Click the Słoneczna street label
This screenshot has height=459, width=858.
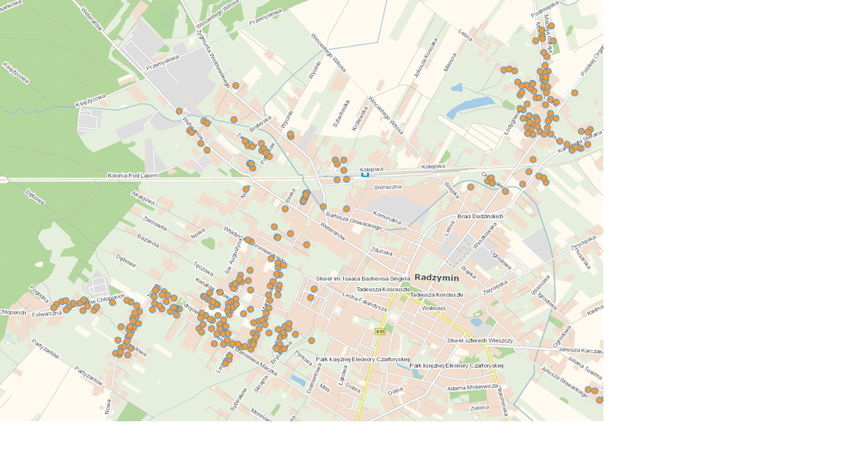[388, 187]
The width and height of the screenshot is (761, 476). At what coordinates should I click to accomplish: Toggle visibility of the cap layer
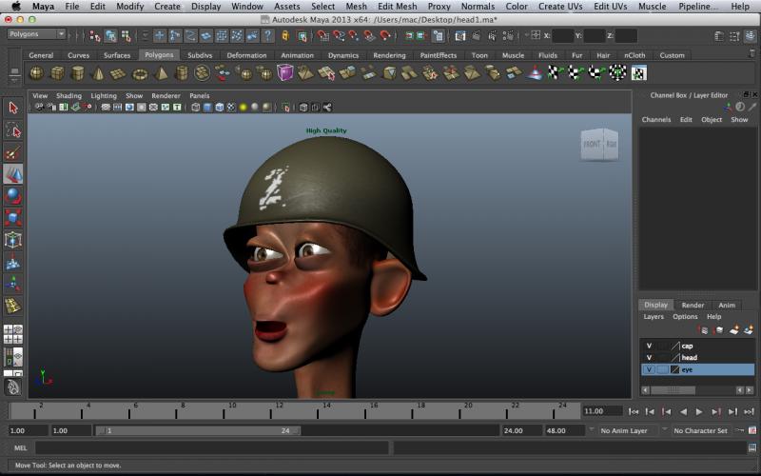(x=649, y=346)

===============

Would you please print the entries once more, word for word, minus the pictures?

[RESPONSE TO THE TASK]
Click the Słoneczna street label
This screenshot has height=459, width=858.
[388, 187]
The width and height of the screenshot is (761, 476). At what coordinates should I click to accomplish: Toggle visibility of the cap layer
(x=649, y=346)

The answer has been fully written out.